Bun, built on the JavaScriptCore engine, focuses heavily on speed by integrating its own ultra-fast transpiler and bundler, often aiming to replace multiple external tools. Bun’s design allows it to execute TypeScript and JSX instantly by transpiling them on the fly.
Furthermore, advanced optimization techniques exist, such as Bun’s Bytecode Caching. Bytecode caching is a build-time optimization where the engine pre-compiles your JavaScript into bytecode (a lower-level representation that’s faster to execute than source code). This moves the expensive work of parsing and compiling from runtime (which happens every time the app starts) to the build step, resulting in dramatically faster startup times, especially for CLI tools and large applications.
Conclusion
Section titled “Conclusion”The multiple ways of building JS are a historical artifact of the language’s evolution and environments.
CJS (require) emerged to solve server-side needs but is synchronous and associated with legacy Node.js code. ESM (import) is the modern, asynchronous standard of the language.
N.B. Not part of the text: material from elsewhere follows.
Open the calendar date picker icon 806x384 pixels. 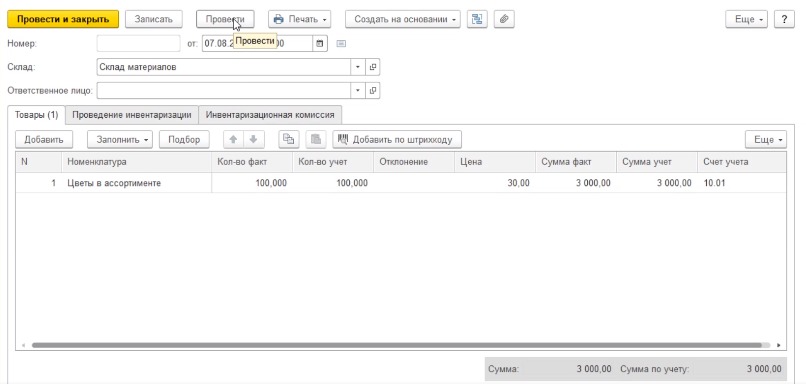[320, 44]
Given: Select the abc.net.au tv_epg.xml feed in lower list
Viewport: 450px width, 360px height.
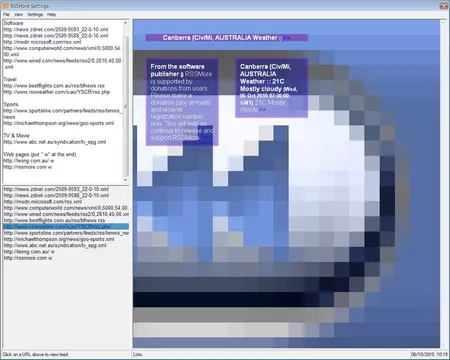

The complexity of bundling and transpiling arose to force these new language standards into older or resource-constrained environments (like browsers and serverless). Today, while the tooling is still necessary for most production deployments, modern runtimes are integrating these steps to make the developer experience faster, ensuring that what was once a “gambiarra linda” (a beautiful workaround) is now a seamless, highly optimized process.